If we had instead put a slider on state subsidies for the output goods, effectively paying the building more for producing those goods, there would be a certain equilibrium on this slider where the net balance of the building is sufficient to not decrease Pop wage. Any setting below this could still cause the building to bleed employees which will reduce goods production, while any setting above it would just lead to profits being pocketed by the building owners. While the latter is a pretty cool effect - state intervention effectively leading to subsidized Capitalists - it's also a bit exploity and terribly micromanagey. As goods prices fluctuate the equilibrium point will change along with it, requiring constant maintenance, potentially in every state where that building can be found.
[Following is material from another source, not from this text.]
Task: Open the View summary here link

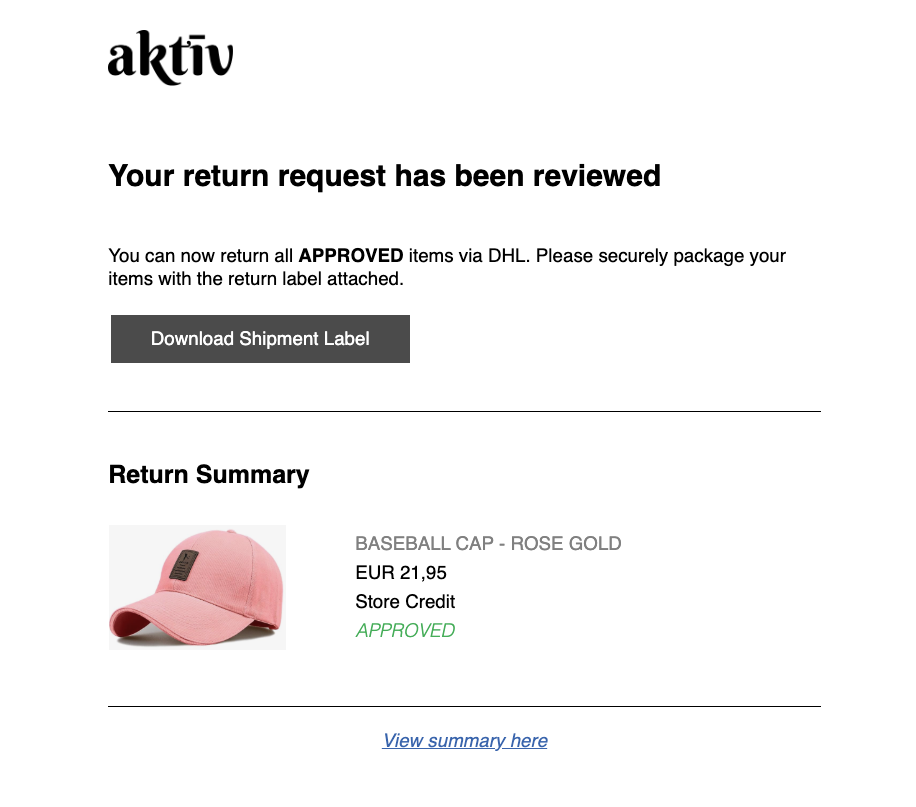Action: (465, 741)
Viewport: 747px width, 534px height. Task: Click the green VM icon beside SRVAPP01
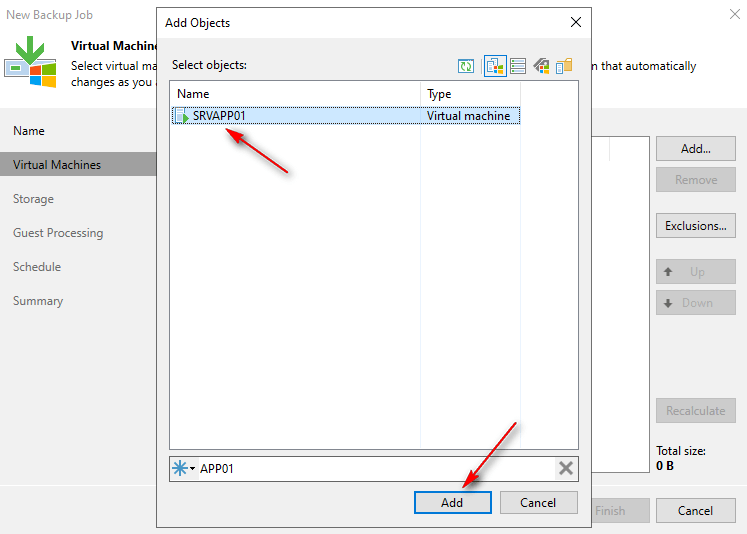pyautogui.click(x=182, y=116)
With the approach we've taken we achieve the exact same effect as always contributing enough money to the building to reach the equilibrium point, but with a single click per building - or indeed one click for all buildings of that type in your country.
wage subsidy is historic or only game mechanic?
 
wage subsidy is historic or only game mechanic?
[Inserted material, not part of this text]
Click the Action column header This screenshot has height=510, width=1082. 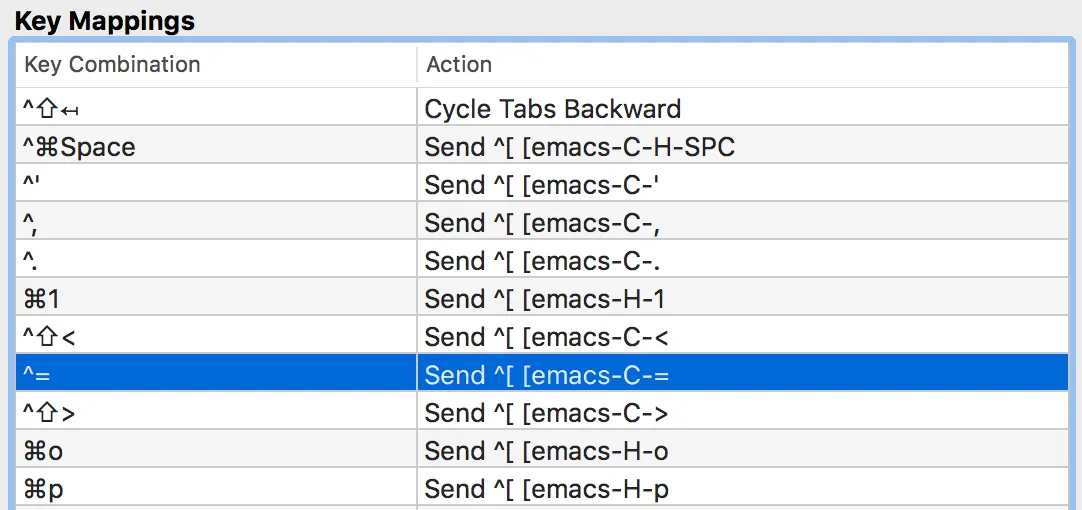pyautogui.click(x=459, y=65)
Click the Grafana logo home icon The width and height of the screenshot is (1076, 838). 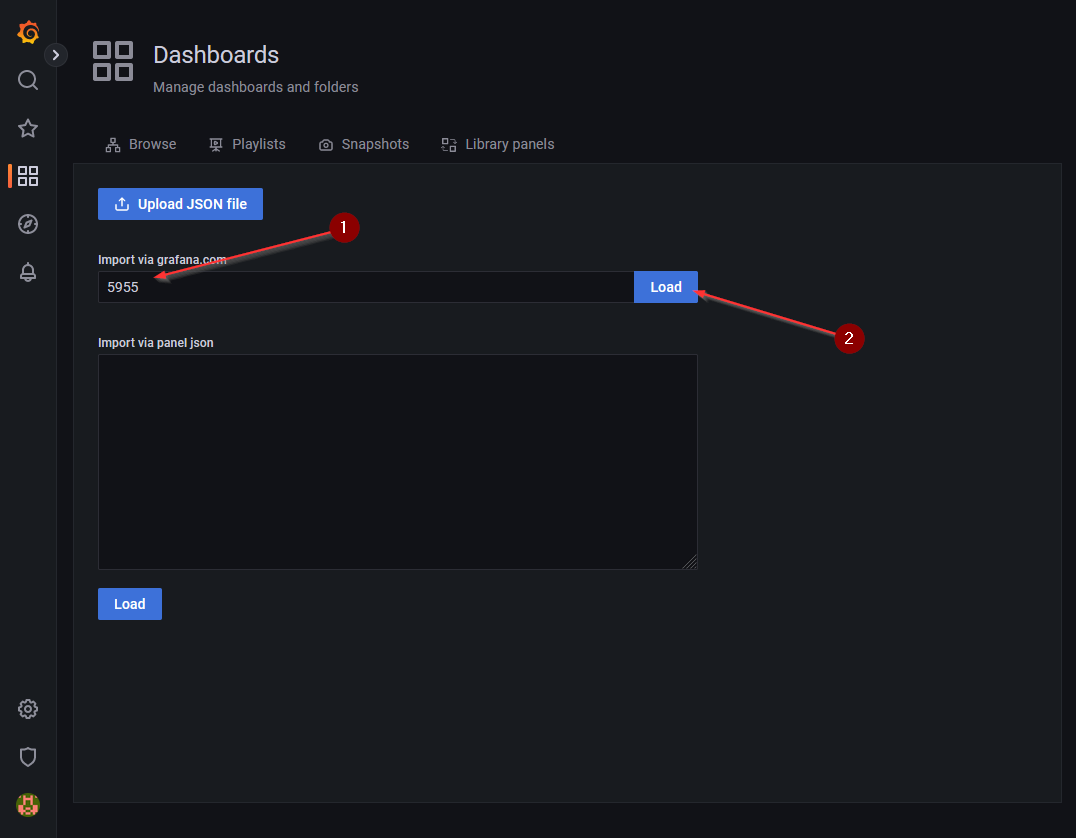[28, 32]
Wage subsidies as a tool used by Government have a long history. It looks like their implementation in Vicky might be a little different to a "classic" wage subsidy, but it still reflects other types of support used by Government's historically (and to this day) for industry and the labour market.
 
Wage subsidies as a tool used by Government have a long history. It looks like their implementation in Vicky might be a little different to a "classic" wage subsidy, but it still reflects other types of support used by Government's historically (and to this day) for industry and the labour market.
wikipedia says it was proposed by arthur cecil pigou in 1933, i meant whether done in 19th c.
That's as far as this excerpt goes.